Trecho fornecido
------------------------
Mundo novo, mundo louco


Os ferozes cobradores de ontem, senhores do FMI e do Clube de Paris, são hoje os candidatos a caloteiros


Quem enfrentou os anos terríveis da década de 80 e parte da de 90, quando os países latino-americanos foram achincalhados e marginalizados por causa da incapacidade de pagar suas dívidas, certamente não esperava viver para ver o que se passa hoje na economia mundial.
Os ferozes cobradores de ontem, senhores do FMI e do Clube de Paris, são os candidatos a caloteiros de hoje. Nas últimas semanas, a União Europeia concluiu um pacote de € 159 bilhões para socorrer a Grécia e evitar que o país entrasse em default. Talvez a UE devesse ter negociado um plano mais amplo, para atender a outros países do continente que carregam enormes dívidas públicas, como Itália, Espanha, Irlanda e Portugal. Não o fez, e isso indica que talvez novas emoções venham por aí, em breve.
Do outro lado do Atlântico, a grande nação americana viveu a última semana a um passo de dar um calote nos credores de sua dívida de US$ 14 trilhões. Barack Obama lutou obstinadamente com os conservadores do Congresso para elevar o teto da já monumental dívida pública, sem o que não poderia honrar os compromissos do país.
Tal qual se fazia -e ainda se faz- na política brasileira, os republicanos dos EUA adotaram a tese do "quanto pior, melhor". Deram prioridade, em suas decisões, aos dividendos eleitorais que poderão obter em 2012, sem se importar muito com uma nova recessão ou até com uma catástrofe na economia.
Ao olhar para esses fatos, é inevitável a constatação de que o mundo realmente mudou.
O economista Dani Rodrik, professor de economia política internacional da Universidade Harvard, escreveu dias atrás que "talvez, pela primeira vez na história moderna, o futuro da economia mundial está na mão dos países pobres".
------------------------
A fazer
**1)** No texto sobre as dívidas dos países ricos, quais países europeus são citados como portadores de enormes dívidas públicas que um plano mais amplo da União Europeia talvez devesse ter atendido? Liste-os.
**2)** Retome o texto sobre as dívidas dos países ricos logo após a sua última frase.

Dados fornecidos
------------------------
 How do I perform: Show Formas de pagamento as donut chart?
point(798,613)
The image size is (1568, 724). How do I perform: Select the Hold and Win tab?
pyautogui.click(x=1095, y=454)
------------------------
Exercícios resolvidos
**1)** Itália, Espanha, Irlanda e Portugal.

**2)**
Referia-se aos já não tão pobres emergentes, entre os quais Brasil, China, Índia, Rússia e África do Sul. Caberia a eles puxar o crescimento global, devido à estagnação que deverá atingir o antigo Primeiro Mundo, agora sufocado pelo pesado endividamento, nos anos vindouros.
Tudo isso nos remete ao atual momento da economia brasileira. Para ajudar nesse novo papel de puxador do crescimento global, o Brasil precisa de mudanças estruturais que estimulem o desenvolvimento em áreas estratégicas e em novos setores de serviços e tecnologias, além de uma desoneração geral da produção.
Sem isso, não há como ocupar posições tradicionalmente dominadas pelos ricos, das quais, aliás, eles relutarão em abrir mão.
O principal problema brasileiro do momento é o excesso de ingresso de dólares no país, com graves efeitos na taxa de câmbio e na competitividade da produção. Não dá para saber qual será o impacto real das medidas cambiais da semana passada, mas foram importantes as declarações da presidente Dilma sobre o atual momento.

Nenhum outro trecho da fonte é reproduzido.